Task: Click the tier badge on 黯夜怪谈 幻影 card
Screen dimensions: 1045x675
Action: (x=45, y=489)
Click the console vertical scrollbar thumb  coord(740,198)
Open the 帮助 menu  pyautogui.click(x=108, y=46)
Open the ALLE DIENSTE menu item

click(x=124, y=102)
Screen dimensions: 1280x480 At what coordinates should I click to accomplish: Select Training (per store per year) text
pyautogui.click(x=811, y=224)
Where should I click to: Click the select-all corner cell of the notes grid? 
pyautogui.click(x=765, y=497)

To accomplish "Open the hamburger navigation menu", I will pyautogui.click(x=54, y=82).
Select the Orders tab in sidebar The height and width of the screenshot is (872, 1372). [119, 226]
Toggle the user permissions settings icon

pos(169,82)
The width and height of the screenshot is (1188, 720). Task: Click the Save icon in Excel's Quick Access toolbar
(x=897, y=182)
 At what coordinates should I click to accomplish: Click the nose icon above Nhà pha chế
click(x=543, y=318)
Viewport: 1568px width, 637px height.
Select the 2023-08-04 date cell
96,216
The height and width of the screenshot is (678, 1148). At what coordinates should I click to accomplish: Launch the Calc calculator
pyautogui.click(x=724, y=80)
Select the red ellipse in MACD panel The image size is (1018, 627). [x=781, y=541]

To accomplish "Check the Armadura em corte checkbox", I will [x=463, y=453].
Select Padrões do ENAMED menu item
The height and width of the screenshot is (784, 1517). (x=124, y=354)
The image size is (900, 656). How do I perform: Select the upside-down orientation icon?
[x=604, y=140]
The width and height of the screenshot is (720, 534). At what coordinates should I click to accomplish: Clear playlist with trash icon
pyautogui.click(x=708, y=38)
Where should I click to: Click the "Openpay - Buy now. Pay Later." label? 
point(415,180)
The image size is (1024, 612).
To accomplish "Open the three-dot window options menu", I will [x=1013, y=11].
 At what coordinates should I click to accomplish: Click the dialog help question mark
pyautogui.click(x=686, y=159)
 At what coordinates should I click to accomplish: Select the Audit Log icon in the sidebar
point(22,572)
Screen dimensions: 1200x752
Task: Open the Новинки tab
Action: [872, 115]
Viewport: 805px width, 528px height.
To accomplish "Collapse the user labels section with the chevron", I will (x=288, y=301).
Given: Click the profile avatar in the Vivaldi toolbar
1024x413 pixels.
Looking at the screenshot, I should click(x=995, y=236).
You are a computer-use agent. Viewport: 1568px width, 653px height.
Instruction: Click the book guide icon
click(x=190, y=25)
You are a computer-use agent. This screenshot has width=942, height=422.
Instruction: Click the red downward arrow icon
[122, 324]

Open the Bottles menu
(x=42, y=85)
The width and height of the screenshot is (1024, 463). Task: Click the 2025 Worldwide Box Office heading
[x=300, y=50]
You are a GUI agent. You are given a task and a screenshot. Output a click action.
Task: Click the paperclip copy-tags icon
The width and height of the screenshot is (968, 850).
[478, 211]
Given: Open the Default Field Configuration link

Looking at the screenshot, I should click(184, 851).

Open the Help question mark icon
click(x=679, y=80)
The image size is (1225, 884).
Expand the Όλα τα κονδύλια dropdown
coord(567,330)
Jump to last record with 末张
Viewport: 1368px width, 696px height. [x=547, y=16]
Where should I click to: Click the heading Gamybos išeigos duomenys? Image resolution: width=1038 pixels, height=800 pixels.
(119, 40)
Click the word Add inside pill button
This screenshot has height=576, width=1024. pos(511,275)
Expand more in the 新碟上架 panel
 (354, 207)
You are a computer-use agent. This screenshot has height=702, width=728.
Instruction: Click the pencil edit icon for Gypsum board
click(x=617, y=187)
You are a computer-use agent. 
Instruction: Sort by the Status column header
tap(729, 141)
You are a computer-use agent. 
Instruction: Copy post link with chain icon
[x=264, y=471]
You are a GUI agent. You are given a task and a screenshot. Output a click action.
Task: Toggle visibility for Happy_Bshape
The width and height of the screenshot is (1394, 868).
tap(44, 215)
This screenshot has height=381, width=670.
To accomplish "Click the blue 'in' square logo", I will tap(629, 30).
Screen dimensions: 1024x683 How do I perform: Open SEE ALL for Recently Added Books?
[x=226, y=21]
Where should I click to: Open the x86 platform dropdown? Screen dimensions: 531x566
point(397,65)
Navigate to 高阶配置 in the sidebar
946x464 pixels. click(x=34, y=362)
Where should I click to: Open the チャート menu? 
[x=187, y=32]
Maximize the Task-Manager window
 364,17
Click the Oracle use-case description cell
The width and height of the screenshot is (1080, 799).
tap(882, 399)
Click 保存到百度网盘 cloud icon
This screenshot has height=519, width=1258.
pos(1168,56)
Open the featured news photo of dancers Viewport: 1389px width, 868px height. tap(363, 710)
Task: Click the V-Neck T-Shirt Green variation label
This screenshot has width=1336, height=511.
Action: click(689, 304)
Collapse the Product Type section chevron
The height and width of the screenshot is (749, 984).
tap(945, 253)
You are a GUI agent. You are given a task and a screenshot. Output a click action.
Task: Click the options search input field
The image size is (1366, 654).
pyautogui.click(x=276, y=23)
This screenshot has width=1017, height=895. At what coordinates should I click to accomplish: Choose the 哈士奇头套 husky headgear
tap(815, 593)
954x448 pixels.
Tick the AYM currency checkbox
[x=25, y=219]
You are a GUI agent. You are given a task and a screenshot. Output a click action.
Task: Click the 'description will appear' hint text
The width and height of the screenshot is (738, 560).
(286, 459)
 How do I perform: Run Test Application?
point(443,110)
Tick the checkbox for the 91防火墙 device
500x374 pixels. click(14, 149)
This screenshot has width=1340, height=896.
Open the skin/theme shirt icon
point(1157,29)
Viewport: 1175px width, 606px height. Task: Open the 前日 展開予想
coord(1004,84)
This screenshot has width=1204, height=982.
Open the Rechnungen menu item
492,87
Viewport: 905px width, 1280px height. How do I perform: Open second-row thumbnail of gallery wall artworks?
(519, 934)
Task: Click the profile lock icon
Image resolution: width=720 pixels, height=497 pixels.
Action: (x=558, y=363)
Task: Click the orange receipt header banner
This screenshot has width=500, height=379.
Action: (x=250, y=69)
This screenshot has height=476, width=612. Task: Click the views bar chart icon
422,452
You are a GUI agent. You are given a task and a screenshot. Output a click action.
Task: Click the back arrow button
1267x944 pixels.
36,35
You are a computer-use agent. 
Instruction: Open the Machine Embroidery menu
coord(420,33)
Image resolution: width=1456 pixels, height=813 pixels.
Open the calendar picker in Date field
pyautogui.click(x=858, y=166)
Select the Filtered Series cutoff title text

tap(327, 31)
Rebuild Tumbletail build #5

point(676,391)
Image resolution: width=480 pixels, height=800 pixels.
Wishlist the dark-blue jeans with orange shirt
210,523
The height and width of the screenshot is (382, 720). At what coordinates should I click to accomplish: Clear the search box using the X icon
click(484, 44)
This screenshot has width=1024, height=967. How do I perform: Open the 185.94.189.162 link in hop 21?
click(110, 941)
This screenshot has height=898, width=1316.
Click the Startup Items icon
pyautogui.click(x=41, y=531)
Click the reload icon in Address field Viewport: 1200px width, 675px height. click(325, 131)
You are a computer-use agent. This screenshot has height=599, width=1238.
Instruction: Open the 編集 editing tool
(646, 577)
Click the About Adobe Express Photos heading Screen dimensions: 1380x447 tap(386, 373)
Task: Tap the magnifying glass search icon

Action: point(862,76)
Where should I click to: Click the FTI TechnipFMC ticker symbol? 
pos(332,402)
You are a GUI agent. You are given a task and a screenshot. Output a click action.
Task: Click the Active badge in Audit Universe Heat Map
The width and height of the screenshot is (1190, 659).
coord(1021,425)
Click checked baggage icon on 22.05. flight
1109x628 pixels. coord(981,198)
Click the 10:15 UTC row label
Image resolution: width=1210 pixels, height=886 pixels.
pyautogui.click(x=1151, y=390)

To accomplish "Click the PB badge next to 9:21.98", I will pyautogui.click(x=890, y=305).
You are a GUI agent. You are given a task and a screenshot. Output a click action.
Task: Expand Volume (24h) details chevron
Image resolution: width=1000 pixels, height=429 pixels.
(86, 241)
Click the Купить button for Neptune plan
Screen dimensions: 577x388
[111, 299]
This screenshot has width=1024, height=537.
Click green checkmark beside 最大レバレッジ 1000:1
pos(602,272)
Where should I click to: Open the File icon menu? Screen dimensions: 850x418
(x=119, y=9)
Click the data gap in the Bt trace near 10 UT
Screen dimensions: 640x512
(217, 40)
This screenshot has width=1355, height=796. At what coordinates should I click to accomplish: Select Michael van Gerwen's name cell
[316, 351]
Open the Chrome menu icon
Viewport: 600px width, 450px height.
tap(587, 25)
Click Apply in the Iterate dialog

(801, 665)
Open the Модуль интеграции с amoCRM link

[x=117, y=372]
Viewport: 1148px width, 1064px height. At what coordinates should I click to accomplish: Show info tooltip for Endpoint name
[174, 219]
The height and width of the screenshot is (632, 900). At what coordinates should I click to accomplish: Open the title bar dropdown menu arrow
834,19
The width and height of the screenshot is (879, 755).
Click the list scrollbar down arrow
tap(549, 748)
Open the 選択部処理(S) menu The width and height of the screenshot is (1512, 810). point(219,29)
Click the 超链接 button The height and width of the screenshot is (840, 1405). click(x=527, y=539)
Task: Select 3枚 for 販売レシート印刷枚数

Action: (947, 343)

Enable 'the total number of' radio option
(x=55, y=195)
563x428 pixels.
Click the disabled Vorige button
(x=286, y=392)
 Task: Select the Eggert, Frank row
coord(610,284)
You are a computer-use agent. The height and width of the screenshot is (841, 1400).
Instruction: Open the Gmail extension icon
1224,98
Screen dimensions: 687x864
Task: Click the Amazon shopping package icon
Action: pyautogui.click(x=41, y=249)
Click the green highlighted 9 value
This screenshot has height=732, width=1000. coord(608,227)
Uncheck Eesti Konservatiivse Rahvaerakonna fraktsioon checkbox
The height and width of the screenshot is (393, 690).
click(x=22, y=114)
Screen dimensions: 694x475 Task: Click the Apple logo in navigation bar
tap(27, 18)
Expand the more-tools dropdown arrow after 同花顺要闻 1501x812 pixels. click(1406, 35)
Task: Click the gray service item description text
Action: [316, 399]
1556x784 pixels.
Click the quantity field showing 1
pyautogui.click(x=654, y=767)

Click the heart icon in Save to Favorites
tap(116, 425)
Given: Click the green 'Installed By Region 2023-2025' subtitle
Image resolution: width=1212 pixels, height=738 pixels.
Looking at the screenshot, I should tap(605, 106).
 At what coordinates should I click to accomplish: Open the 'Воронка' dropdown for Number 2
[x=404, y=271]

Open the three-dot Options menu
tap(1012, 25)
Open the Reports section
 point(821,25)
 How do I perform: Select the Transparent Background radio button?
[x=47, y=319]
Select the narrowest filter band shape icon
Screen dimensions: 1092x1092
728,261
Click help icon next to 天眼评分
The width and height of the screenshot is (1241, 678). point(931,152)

- What you have to do: Copy each line of the data that includes the word "chevron".

- Answer:
To accomplish "Collapse the user labels section with the chevron", I will (x=288, y=301).
Collapse the Product Type section chevron
Task: Expand Volume (24h) details chevron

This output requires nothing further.